Сказанное за вечер не мешало им на следующий день как ни в чем не бывало здороваться.
Запевалов был женат. Жена, преподававшая в Литинституте, на даче не появлялась. Но поскольку от одиночества он буквально опухал, когда соседи подолгу не звали его в гости – главным образом, из опасения, что чаепитие закончится очередным разгулом, – время от времени он устраивал у себя поэтические чтения, на которые приглашал всех желающих, из тех, кто жил за ближайшими заборами. Развлекать гостей приезжали и юные поэтессы – ученицы его жены и их подруги. Как-то и мы с Вертягиным оказались гостями «чтений». И весь вечер просидели, потупившись в пол.
То ямбом, то хореем декламировались вирши про весеннюю капель, про подснежники и дачные полустанки. С бесконечным заунывным ритмом отстукивающие, точно нескончаемый состав из одних товарных вагонов, когда смотришь откуда-нибудь с пригородной платформы, как он, громыхая, ползет и ползет мимо, – стихи, сшитые из одних клише, были все на одно лицо. Лишь одна из поэтесс, тихая чернявая девушка в вязаном свитере и джинсах, косившая под футуристку, отваживалась на собственные лексемы, но понять из них что-либо было трудно.
Среди зрителей в тот вечер был поэт-туркмен. Тоже знаменитость и тоже в своем роде. Он подливал масла в огонь. Будучи навеселе, со слипшимися от охмеления, утонувшими в щеках глазами, туркмен давился от немого смеха. И непонятно было, над кем он потешается – над нами с Вертягиным или над Запеваловым и компанией. Чувство юмора у гостя было необычное, какое-то многоуровневое. Минутами казалось, что он смеется над собственным смехом.
Председательствуя, Запевалов восседал посреди гарема, в любимом «испанском» кресле, схватившись кулаками за львиные морды, скалившиеся с подлокотников, и не переставая раздавать царские награды – поощрения самого Запевалова! – которыми вгонял юных поэтесс в трепет. Сменяя друг друга то в чтении, то в обхаживании гостей и одновременно выполняя роль хозяек, девушки пичкали его чаями, вареньем, коньячком. В своей родной стихии хозяин производил впечатление законченного маньяка, совершенно утратившего способность к самооценке.
Дело дошло, как всегда, до обсуждений.
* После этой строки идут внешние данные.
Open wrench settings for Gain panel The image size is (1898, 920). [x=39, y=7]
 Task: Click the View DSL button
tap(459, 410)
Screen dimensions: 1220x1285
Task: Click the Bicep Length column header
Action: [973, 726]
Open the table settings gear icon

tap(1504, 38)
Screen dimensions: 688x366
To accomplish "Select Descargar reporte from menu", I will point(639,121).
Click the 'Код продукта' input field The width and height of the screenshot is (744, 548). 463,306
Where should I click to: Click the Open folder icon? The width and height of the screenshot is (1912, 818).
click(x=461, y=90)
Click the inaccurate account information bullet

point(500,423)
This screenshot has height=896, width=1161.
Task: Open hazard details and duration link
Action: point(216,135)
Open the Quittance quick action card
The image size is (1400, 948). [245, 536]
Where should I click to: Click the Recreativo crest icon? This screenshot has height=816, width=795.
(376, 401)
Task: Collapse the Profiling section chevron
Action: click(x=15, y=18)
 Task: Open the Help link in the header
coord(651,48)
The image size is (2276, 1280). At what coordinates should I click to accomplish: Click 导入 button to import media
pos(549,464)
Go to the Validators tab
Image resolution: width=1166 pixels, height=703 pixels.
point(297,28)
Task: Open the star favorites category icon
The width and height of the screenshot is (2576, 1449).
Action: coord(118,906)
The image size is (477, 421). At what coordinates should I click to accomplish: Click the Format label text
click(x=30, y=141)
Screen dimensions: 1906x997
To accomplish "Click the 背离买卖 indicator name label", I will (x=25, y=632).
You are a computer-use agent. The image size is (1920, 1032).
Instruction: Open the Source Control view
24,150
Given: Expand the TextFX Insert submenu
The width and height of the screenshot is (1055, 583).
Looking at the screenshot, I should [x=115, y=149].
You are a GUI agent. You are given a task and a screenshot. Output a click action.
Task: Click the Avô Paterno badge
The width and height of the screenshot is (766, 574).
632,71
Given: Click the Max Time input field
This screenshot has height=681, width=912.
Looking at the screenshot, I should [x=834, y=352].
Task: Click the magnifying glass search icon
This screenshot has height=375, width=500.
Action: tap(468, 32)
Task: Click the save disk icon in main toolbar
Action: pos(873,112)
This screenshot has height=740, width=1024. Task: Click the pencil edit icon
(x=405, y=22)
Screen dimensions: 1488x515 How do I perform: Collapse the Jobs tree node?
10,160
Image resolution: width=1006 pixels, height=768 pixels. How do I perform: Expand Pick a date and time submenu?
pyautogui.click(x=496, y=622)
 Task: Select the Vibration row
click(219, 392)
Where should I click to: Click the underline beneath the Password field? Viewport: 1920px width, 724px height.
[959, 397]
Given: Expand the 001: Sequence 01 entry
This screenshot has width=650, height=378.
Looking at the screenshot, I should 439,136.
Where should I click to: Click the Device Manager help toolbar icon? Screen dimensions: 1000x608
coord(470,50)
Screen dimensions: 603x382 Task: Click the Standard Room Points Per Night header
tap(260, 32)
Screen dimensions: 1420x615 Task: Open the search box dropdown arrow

Запевалов попытался втянуть в них и нас с Петром. Сообразив, что сухими из воды нам не выйти, я отвесил пару комплиментов. Смелый лиризм, колорит и т. д. Но запутался.
Вертягин, вместо того чтобы целомудренно промолчать, полез меня выручать.
– После Конфуция, Гельдерлина… или, скажем, Новалиса… лично я не знаю, что такое поэзия. Гомера вот только не читал… в оригинале, – стал он объяснять. – Греческий у нас преподавали. Да я хватал двойки. Рифма мешает мне вникать в смысл. Она меня укачивает.